**Task**: Transcribe the whole listing exactly.

....

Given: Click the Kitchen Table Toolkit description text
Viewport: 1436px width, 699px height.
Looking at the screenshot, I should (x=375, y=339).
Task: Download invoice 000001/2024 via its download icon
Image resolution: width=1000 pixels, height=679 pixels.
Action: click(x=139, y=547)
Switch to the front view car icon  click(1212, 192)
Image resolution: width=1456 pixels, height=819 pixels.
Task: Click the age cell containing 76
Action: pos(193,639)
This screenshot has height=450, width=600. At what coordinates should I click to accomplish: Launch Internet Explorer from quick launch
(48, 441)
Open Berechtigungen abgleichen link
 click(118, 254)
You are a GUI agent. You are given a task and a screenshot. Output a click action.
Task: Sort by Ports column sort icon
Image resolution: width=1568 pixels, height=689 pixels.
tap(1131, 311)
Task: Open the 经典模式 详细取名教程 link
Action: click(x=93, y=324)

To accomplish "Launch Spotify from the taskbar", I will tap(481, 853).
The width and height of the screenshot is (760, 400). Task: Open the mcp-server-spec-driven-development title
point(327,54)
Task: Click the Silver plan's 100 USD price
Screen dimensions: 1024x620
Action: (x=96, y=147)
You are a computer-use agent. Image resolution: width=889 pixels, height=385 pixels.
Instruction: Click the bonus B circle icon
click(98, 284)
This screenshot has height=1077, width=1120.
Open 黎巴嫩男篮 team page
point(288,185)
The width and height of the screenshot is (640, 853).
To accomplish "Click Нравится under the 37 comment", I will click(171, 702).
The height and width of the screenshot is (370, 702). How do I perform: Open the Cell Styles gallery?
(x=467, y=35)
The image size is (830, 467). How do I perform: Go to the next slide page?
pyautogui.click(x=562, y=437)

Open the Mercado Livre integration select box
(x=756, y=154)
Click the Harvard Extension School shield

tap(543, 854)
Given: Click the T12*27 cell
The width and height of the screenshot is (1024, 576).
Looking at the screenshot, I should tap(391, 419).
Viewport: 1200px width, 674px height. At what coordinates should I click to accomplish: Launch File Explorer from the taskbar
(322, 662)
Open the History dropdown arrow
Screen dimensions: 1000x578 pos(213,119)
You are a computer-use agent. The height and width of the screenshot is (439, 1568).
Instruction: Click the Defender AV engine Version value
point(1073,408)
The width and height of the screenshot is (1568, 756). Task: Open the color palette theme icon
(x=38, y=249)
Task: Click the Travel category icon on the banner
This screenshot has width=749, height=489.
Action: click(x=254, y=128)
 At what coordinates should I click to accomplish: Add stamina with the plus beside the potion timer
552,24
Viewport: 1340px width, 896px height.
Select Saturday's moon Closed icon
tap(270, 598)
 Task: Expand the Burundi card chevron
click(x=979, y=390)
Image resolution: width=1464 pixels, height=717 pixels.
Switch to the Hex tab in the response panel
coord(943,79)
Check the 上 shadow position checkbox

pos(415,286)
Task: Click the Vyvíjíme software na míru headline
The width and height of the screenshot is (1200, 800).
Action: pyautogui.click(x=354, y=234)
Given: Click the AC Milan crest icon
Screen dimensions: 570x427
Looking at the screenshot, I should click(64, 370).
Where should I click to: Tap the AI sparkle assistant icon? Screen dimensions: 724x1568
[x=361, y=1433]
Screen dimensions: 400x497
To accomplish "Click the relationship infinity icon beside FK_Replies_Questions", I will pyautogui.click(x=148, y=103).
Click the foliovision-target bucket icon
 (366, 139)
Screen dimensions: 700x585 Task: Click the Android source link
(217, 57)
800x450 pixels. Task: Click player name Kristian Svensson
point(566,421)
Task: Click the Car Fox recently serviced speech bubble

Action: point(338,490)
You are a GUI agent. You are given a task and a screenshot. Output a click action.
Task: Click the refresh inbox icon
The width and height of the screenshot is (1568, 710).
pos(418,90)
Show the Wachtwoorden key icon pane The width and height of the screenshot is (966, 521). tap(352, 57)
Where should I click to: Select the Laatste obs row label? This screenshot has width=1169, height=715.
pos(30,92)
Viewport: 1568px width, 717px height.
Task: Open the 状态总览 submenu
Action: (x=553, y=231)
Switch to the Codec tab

....

**Reply to the exercise**:
Given: Click the Kitchen Table Toolkit description text
Viewport: 1436px width, 699px height.
Looking at the screenshot, I should (x=375, y=339).
Task: Download invoice 000001/2024 via its download icon
Image resolution: width=1000 pixels, height=679 pixels.
Action: click(x=139, y=547)
Switch to the front view car icon  click(1212, 192)
Image resolution: width=1456 pixels, height=819 pixels.
Task: Click the age cell containing 76
Action: pos(193,639)
This screenshot has height=450, width=600. At what coordinates should I click to accomplish: Launch Internet Explorer from quick launch
(48, 441)
Open Berechtigungen abgleichen link
 click(118, 254)
You are a GUI agent. You are given a task and a screenshot. Output a click action.
Task: Sort by Ports column sort icon
Image resolution: width=1568 pixels, height=689 pixels.
tap(1131, 311)
Task: Open the 经典模式 详细取名教程 link
Action: click(x=93, y=324)

To accomplish "Launch Spotify from the taskbar", I will tap(481, 853).
The width and height of the screenshot is (760, 400). Task: Open the mcp-server-spec-driven-development title
point(327,54)
Task: Click the Silver plan's 100 USD price
Screen dimensions: 1024x620
Action: (x=96, y=147)
You are a computer-use agent. Image resolution: width=889 pixels, height=385 pixels.
Instruction: Click the bonus B circle icon
click(98, 284)
This screenshot has height=1077, width=1120.
Open 黎巴嫩男篮 team page
point(288,185)
The width and height of the screenshot is (640, 853).
To accomplish "Click Нравится under the 37 comment", I will click(171, 702).
The height and width of the screenshot is (370, 702). How do I perform: Open the Cell Styles gallery?
(x=467, y=35)
The image size is (830, 467). How do I perform: Go to the next slide page?
pyautogui.click(x=562, y=437)

Open the Mercado Livre integration select box
(x=756, y=154)
Click the Harvard Extension School shield

tap(543, 854)
Given: Click the T12*27 cell
The width and height of the screenshot is (1024, 576).
Looking at the screenshot, I should tap(391, 419).
Viewport: 1200px width, 674px height. At what coordinates should I click to accomplish: Launch File Explorer from the taskbar
(322, 662)
Open the History dropdown arrow
Screen dimensions: 1000x578 pos(213,119)
You are a computer-use agent. The height and width of the screenshot is (439, 1568).
Instruction: Click the Defender AV engine Version value
point(1073,408)
The width and height of the screenshot is (1568, 756). Task: Open the color palette theme icon
(x=38, y=249)
Task: Click the Travel category icon on the banner
This screenshot has width=749, height=489.
Action: click(x=254, y=128)
 At what coordinates should I click to accomplish: Add stamina with the plus beside the potion timer
552,24
Viewport: 1340px width, 896px height.
Select Saturday's moon Closed icon
tap(270, 598)
 Task: Expand the Burundi card chevron
click(x=979, y=390)
Image resolution: width=1464 pixels, height=717 pixels.
Switch to the Hex tab in the response panel
coord(943,79)
Check the 上 shadow position checkbox

pos(415,286)
Task: Click the Vyvíjíme software na míru headline
The width and height of the screenshot is (1200, 800).
Action: pyautogui.click(x=354, y=234)
Given: Click the AC Milan crest icon
Screen dimensions: 570x427
Looking at the screenshot, I should click(64, 370).
Where should I click to: Tap the AI sparkle assistant icon? Screen dimensions: 724x1568
[x=361, y=1433]
Screen dimensions: 400x497
To accomplish "Click the relationship infinity icon beside FK_Replies_Questions", I will pyautogui.click(x=148, y=103).
Click the foliovision-target bucket icon
 (366, 139)
Screen dimensions: 700x585 Task: Click the Android source link
(217, 57)
800x450 pixels. Task: Click player name Kristian Svensson
point(566,421)
Task: Click the Car Fox recently serviced speech bubble

Action: point(338,490)
You are a GUI agent. You are given a task and a screenshot. Output a click action.
Task: Click the refresh inbox icon
The width and height of the screenshot is (1568, 710).
pos(418,90)
Show the Wachtwoorden key icon pane The width and height of the screenshot is (966, 521). tap(352, 57)
Where should I click to: Select the Laatste obs row label? This screenshot has width=1169, height=715.
pos(30,92)
Viewport: 1568px width, 717px height.
Task: Open the 状态总览 submenu
Action: (x=553, y=231)
Switch to the Codec tab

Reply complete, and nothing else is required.